Stored records
:::
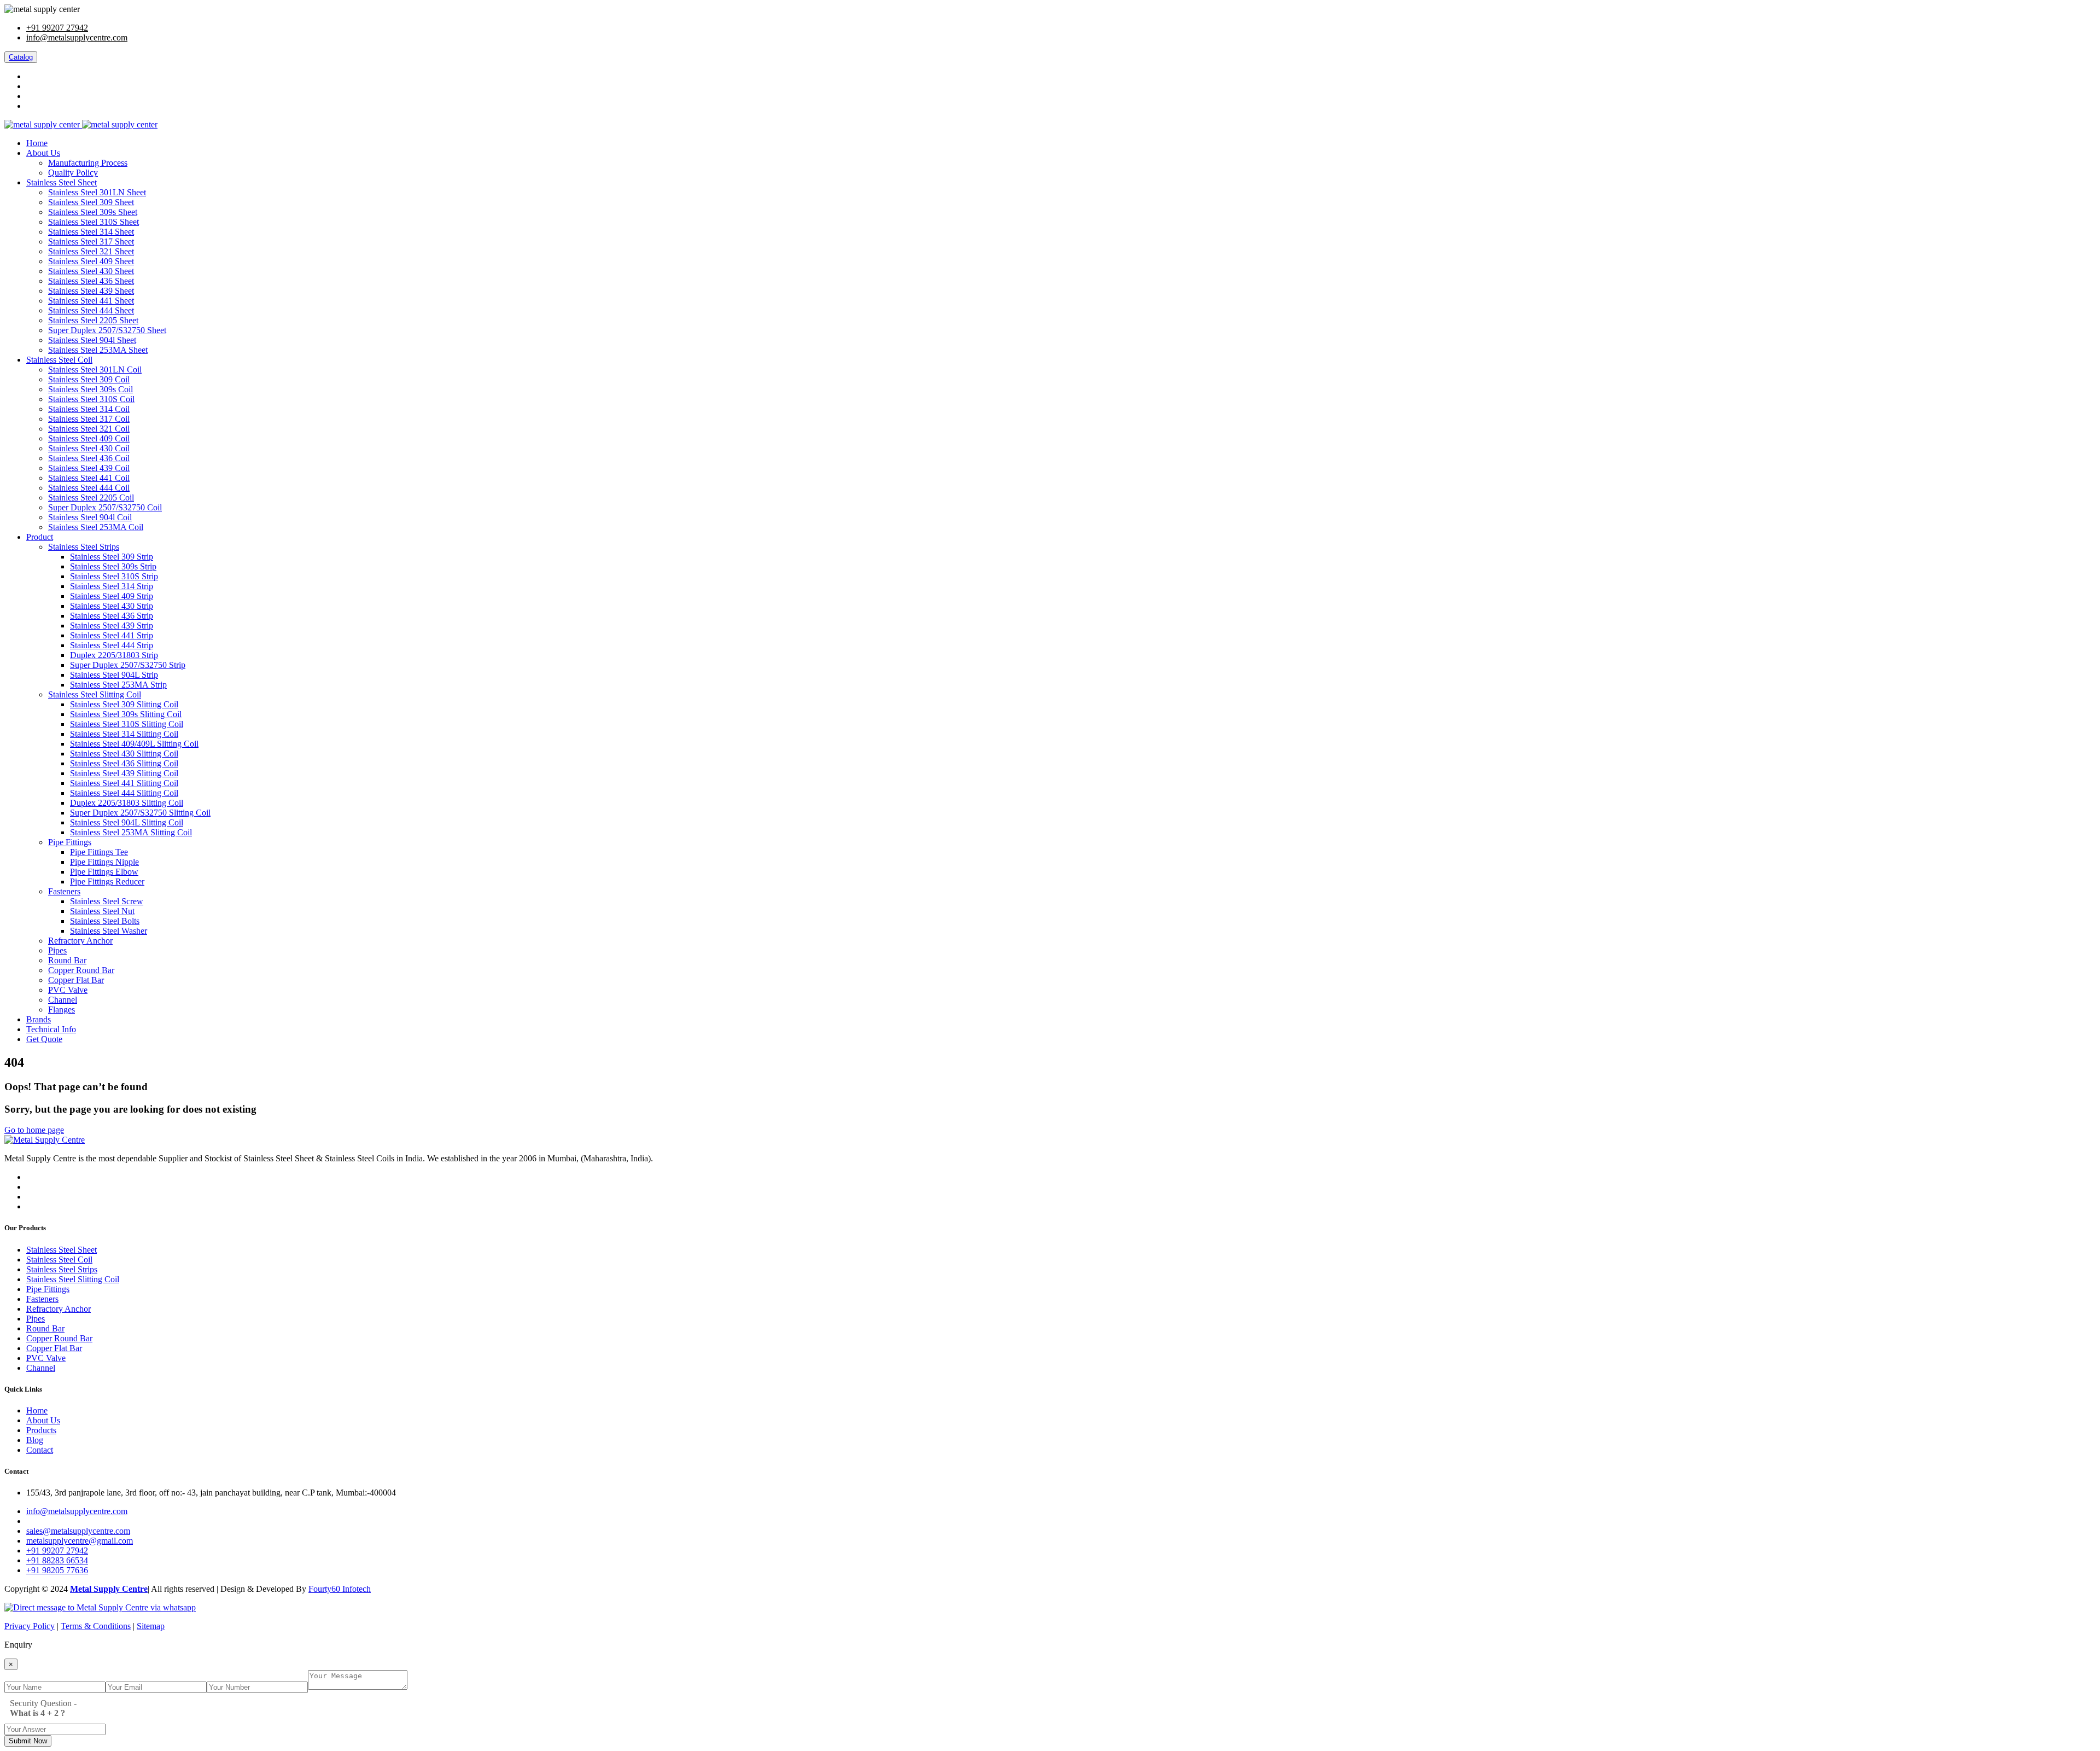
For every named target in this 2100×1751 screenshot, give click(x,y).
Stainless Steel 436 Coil (89, 458)
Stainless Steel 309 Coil (89, 379)
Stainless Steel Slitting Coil (94, 694)
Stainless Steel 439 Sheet (91, 290)
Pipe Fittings (69, 842)
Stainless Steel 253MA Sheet (98, 349)
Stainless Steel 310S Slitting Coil (126, 724)
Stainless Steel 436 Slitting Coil (124, 763)
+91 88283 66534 (57, 1560)
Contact (39, 1450)
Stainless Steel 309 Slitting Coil (124, 704)
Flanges (61, 1009)
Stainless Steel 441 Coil (89, 477)
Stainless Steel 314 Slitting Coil (124, 733)
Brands (38, 1019)
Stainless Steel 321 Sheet (91, 251)
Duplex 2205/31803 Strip (114, 655)
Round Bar (67, 960)
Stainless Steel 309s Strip (113, 566)
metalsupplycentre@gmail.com (79, 1540)
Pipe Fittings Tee (99, 852)
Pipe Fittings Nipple (104, 861)
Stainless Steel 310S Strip (114, 576)
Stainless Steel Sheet (61, 182)
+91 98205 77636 (57, 1570)
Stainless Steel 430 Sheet (91, 271)
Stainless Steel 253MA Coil (95, 527)
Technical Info (51, 1029)
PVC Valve (68, 989)
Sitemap (151, 1626)
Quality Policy (73, 172)
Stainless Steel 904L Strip (114, 674)
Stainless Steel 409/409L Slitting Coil (134, 743)
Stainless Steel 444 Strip (111, 645)
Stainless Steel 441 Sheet (91, 300)
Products (41, 1430)
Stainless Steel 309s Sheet (92, 212)
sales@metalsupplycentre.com (78, 1530)
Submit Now (28, 1741)
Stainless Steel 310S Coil (91, 399)
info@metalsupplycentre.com (76, 37)
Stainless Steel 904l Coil (90, 517)
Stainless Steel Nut (102, 911)
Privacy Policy (29, 1626)
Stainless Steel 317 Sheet (91, 241)
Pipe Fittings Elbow (104, 871)
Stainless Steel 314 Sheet (91, 231)
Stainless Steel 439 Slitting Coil (124, 773)
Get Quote (44, 1039)
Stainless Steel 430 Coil (89, 448)
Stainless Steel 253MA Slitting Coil (131, 832)
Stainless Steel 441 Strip (111, 635)
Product (39, 537)
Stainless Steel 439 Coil (89, 468)
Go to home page (34, 1130)
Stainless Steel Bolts (104, 921)
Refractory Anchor (80, 940)
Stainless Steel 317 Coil (89, 418)
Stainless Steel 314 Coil (89, 409)
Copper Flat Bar (76, 980)
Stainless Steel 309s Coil (90, 389)
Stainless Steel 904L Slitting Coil (126, 822)
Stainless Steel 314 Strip (111, 586)
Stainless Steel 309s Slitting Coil (126, 714)
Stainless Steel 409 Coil (89, 438)
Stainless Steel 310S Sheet (93, 221)
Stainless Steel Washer (108, 930)
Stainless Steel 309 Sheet (91, 202)
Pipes (57, 950)
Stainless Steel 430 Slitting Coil (124, 753)
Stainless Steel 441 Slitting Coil (124, 783)
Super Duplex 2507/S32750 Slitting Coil (140, 812)
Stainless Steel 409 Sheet (91, 261)
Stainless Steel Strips (83, 546)
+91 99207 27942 (57, 27)
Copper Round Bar (81, 970)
:::
Give the records again without a single change, and exclude the pictures.

For every named target in this 2100×1751 screenshot, give click(x,y).
Stainless Steel 436 Coil (89, 458)
Stainless Steel 309 Coil (89, 379)
Stainless Steel Slitting Coil (94, 694)
Stainless Steel 439 Sheet (91, 290)
Pipe Fittings (69, 842)
Stainless Steel 253MA Sheet (98, 349)
Stainless Steel 310S Slitting Coil (126, 724)
Stainless Steel 436 Slitting Coil (124, 763)
+91 88283 66534 (57, 1560)
Contact (39, 1450)
Stainless Steel 309 Slitting Coil (124, 704)
Flanges (61, 1009)
Stainless Steel 441 Coil (89, 477)
Stainless Steel 314 Slitting Coil (124, 733)
Brands (38, 1019)
Stainless Steel 321 Sheet (91, 251)
Duplex 2205/31803 Strip (114, 655)
Round Bar (67, 960)
Stainless Steel 309s Strip (113, 566)
metalsupplycentre@gmail.com (79, 1540)
Pipe Fittings Tee (99, 852)
Pipe Fittings Nipple (104, 861)
Stainless Steel 310S Strip (114, 576)
Stainless Steel Sheet (61, 182)
+91 98205 77636 (57, 1570)
Stainless Steel 430 Sheet (91, 271)
Stainless Steel 253MA Coil (95, 527)
Technical Info (51, 1029)
PVC Valve (68, 989)
Sitemap (151, 1626)
Quality Policy (73, 172)
Stainless Steel 904L Strip (114, 674)
Stainless Steel 409/409L Slitting Coil (134, 743)
Stainless Steel 444 Strip (111, 645)
Stainless Steel 441 Sheet (91, 300)
Products (41, 1430)
Stainless Steel 309s Sheet (92, 212)
sales@metalsupplycentre.com (78, 1530)
Submit Now (28, 1741)
Stainless Steel 310S Coil (91, 399)
info@metalsupplycentre.com (76, 37)
Stainless Steel 904l Coil (90, 517)
Stainless Steel Nut (102, 911)
Privacy Policy (29, 1626)
Stainless Steel 317 Sheet (91, 241)
Pipe Fittings Elbow (104, 871)
Stainless Steel 314 Sheet (91, 231)
Stainless Steel 439 Slitting Coil (124, 773)
Get Quote (44, 1039)
Stainless Steel 430 Coil (89, 448)
Stainless Steel 253MA Slitting Coil (131, 832)
Stainless Steel 441 Strip (111, 635)
Product (39, 537)
Stainless Steel 439 Coil (89, 468)
Go to home page (34, 1130)
Stainless Steel Bolts (104, 921)
Refractory Anchor (80, 940)
Stainless Steel 317 Coil (89, 418)
Stainless Steel 314 Coil (89, 409)
Copper Flat Bar (76, 980)
Stainless Steel 309s Coil (90, 389)
Stainless Steel 904L Slitting Coil (126, 822)
Stainless Steel 314 Strip (111, 586)
Stainless Steel 309s Slitting Coil (126, 714)
Stainless Steel 409 Coil (89, 438)
Stainless Steel 310S Sheet (93, 221)
Stainless Steel Washer (108, 930)
Stainless Steel 309 Sheet (91, 202)
Pipes (57, 950)
Stainless Steel 430 Slitting Coil (124, 753)
Stainless Steel 441 Slitting Coil (124, 783)
Super Duplex 2507/S32750 Slitting Coil (140, 812)
Stainless Steel 409 Sheet (91, 261)
Stainless Steel Strips (83, 546)
+91 99207 27942 (57, 27)
Copper Round Bar (81, 970)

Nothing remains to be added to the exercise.